Once you know how many lines below hold "computer", reply with that number and add nothing.

[Collected data]
============================================================
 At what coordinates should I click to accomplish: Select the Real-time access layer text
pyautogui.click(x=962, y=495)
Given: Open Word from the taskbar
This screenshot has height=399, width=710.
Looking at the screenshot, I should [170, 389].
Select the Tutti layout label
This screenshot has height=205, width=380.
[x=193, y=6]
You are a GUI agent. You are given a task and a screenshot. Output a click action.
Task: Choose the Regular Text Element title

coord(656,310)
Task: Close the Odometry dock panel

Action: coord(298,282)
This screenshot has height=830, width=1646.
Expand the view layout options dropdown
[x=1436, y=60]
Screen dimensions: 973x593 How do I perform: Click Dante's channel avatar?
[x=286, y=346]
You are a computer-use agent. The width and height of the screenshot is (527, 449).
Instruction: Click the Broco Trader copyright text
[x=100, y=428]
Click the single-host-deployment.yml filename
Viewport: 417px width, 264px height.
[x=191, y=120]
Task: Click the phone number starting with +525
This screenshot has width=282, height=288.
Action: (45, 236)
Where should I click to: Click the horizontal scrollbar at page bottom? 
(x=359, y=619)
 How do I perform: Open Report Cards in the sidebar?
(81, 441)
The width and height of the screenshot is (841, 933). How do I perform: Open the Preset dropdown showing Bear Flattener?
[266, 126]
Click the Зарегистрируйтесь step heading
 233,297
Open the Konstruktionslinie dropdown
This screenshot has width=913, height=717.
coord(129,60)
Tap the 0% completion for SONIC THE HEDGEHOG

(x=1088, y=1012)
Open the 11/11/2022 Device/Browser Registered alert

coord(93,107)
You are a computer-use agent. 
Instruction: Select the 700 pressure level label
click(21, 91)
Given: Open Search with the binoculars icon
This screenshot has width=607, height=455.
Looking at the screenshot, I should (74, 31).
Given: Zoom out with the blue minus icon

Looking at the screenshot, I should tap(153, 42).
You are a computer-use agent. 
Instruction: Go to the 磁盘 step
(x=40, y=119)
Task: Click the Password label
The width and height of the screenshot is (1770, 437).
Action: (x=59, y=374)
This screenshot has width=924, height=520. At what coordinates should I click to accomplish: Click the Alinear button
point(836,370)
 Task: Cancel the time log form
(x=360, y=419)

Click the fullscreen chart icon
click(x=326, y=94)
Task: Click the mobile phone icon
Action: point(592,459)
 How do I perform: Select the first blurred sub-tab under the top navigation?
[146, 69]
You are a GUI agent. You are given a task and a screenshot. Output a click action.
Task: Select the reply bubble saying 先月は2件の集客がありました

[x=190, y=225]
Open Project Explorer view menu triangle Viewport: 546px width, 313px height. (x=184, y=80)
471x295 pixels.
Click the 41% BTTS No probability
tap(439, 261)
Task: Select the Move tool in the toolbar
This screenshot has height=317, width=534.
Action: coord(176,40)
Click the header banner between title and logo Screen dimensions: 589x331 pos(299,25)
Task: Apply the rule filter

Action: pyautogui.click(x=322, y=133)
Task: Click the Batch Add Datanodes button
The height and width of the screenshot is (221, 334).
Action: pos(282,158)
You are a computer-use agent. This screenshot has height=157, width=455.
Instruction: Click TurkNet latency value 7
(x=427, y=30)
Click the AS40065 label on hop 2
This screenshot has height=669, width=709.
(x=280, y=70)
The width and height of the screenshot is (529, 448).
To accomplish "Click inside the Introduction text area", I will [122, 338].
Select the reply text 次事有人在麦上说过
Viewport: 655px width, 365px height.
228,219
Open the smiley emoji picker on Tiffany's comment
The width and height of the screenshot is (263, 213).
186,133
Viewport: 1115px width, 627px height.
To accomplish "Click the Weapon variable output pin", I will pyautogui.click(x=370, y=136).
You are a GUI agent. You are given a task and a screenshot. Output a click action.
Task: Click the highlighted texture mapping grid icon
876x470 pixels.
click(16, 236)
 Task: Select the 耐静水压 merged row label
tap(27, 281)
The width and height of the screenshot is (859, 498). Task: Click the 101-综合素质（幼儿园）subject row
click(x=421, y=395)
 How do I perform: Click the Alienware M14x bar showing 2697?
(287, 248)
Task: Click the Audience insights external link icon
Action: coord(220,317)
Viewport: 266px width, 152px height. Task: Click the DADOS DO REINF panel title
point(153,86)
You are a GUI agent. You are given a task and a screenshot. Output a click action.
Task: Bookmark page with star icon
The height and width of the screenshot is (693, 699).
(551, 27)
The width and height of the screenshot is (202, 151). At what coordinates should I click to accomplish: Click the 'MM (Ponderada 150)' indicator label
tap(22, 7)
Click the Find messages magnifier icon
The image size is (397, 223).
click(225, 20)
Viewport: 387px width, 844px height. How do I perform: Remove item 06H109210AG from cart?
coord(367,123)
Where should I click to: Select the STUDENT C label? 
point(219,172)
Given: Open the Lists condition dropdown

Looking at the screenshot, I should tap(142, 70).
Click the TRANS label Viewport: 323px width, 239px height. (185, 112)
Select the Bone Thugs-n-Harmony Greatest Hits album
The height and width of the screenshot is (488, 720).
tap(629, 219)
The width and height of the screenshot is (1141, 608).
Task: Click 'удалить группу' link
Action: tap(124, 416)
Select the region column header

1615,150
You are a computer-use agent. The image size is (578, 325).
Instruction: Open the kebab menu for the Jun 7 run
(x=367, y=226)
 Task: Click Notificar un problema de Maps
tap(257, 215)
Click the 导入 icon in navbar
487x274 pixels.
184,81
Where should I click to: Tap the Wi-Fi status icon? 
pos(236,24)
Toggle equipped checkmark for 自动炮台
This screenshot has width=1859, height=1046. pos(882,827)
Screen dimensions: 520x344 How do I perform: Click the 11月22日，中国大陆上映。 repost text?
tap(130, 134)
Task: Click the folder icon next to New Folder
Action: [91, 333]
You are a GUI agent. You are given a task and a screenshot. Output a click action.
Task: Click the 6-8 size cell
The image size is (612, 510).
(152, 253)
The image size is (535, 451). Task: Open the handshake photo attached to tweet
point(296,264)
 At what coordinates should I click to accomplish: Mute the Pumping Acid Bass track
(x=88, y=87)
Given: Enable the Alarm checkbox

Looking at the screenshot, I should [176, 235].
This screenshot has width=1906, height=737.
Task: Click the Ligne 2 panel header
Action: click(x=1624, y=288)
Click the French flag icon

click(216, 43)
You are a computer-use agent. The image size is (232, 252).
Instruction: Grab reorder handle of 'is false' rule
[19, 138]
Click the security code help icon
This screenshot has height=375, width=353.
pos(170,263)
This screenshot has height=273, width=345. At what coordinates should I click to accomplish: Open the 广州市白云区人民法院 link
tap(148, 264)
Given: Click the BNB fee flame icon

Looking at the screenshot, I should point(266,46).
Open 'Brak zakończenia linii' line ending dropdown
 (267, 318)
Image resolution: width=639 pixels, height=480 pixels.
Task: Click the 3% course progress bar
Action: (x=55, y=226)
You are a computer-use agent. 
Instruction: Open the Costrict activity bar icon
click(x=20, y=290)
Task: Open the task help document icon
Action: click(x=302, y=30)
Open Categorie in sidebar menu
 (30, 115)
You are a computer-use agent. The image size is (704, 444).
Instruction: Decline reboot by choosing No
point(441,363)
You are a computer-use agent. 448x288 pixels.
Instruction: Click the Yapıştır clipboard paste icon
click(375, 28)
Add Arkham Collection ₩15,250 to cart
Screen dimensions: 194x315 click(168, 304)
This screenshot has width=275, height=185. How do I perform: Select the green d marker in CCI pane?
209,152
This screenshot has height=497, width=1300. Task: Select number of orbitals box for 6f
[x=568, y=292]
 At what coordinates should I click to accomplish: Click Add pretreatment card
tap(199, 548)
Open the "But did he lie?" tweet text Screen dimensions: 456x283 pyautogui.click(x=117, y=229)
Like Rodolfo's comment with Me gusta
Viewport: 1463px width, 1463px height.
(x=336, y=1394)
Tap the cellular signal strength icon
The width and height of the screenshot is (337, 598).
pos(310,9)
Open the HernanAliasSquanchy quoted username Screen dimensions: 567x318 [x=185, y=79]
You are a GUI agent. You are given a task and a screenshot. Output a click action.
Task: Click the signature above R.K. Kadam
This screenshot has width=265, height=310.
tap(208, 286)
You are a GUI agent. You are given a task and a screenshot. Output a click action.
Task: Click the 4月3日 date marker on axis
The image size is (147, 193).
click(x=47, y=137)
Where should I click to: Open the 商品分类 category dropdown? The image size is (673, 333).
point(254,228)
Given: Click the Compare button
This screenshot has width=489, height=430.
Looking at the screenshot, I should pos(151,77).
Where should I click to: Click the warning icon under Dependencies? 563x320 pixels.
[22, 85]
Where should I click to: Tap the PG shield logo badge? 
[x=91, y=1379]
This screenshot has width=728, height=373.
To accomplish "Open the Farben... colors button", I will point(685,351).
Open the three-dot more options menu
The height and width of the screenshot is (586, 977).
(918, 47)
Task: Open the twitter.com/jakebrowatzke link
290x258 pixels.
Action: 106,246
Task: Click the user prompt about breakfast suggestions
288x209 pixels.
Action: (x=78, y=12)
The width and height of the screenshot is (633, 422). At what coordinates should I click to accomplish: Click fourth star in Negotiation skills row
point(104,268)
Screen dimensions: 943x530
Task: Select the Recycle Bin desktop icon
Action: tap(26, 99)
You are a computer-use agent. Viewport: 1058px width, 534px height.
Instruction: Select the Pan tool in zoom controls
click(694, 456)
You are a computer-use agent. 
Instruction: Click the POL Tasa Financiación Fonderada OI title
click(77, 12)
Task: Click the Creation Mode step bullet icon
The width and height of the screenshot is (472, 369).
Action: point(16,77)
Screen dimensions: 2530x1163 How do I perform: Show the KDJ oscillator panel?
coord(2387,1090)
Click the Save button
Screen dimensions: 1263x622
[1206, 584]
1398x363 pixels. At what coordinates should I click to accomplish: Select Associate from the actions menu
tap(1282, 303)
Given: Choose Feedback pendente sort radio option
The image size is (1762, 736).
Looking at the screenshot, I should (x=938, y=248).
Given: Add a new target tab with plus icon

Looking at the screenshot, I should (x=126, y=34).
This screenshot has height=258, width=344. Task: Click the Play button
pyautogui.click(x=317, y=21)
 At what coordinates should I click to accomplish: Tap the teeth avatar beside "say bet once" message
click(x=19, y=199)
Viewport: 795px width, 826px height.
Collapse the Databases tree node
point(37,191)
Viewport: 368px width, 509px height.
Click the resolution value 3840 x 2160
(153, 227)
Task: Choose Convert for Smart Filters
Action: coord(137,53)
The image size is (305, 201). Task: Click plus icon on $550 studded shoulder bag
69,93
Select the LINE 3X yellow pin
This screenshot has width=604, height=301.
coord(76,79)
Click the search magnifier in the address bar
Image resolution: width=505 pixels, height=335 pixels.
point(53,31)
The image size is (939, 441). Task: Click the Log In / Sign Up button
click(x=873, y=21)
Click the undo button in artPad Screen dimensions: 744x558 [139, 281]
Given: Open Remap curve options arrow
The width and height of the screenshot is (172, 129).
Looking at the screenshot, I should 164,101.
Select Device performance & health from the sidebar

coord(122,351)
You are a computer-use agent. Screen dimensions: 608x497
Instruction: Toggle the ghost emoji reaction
============================================================
■ **TASK SOLUTION**: 12